The Israeli spyware firm NSO Group is said to have licensed military-grade spyware. According to the investigation, the hacked phones were revealed to be on a list of over 50,000 numbers based in nations known to spy on people.
Hidden Stories, a Paris-based nonprofit organization for journalism, and Amnesty International, a human rights organization, shared the list of numbers with media outlets including the Post.
In various remarks, NSO Group has denied the report's findings, claiming that the research included uncorroborated hypotheses, which are based on a misleading interpretation of leaked information from easily accessible and obvious fundamental facts.
NSO Group further stated that it will continue to examine all valid allegations of misappropriation and take appropriate action if required.
According to reports, the Pegasus spyware developed by NSO Group is licensed to governments all across the world and can hack the data of mobile phones and activate the microphone. NSO stated that the spyware is exclusively used to track terrorists and other criminals.

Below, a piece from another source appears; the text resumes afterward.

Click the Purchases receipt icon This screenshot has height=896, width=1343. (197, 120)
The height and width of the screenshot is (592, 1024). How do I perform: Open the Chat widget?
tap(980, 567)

Shalev Hulio, the chief executive officer of NSO, stated that the enterprise cares about activists, journalists, and the civil society in general. However, Hulio also continued to dispute the claim that the 50,000-long phone numbers records had anything to do with the company or its spyware, Pegasus.
NSO lists 60 intelligences, and law enforcement agencies and militaries from 40 nations as its customers. However, it would not confirm their names due to client confidentiality constraints.
A number of the phone numbers were discovered by the consortium in at least 10 nation clusters: Bahrain, Rwanda, Azerbaijan, Kazakhstan, India, Hungary, Mexico, Morocco, Saudi Arabia, and the UAE. According to Bill Marczak, a Citizen Lab senior research fellow, all 10 nations have been NSO's clients.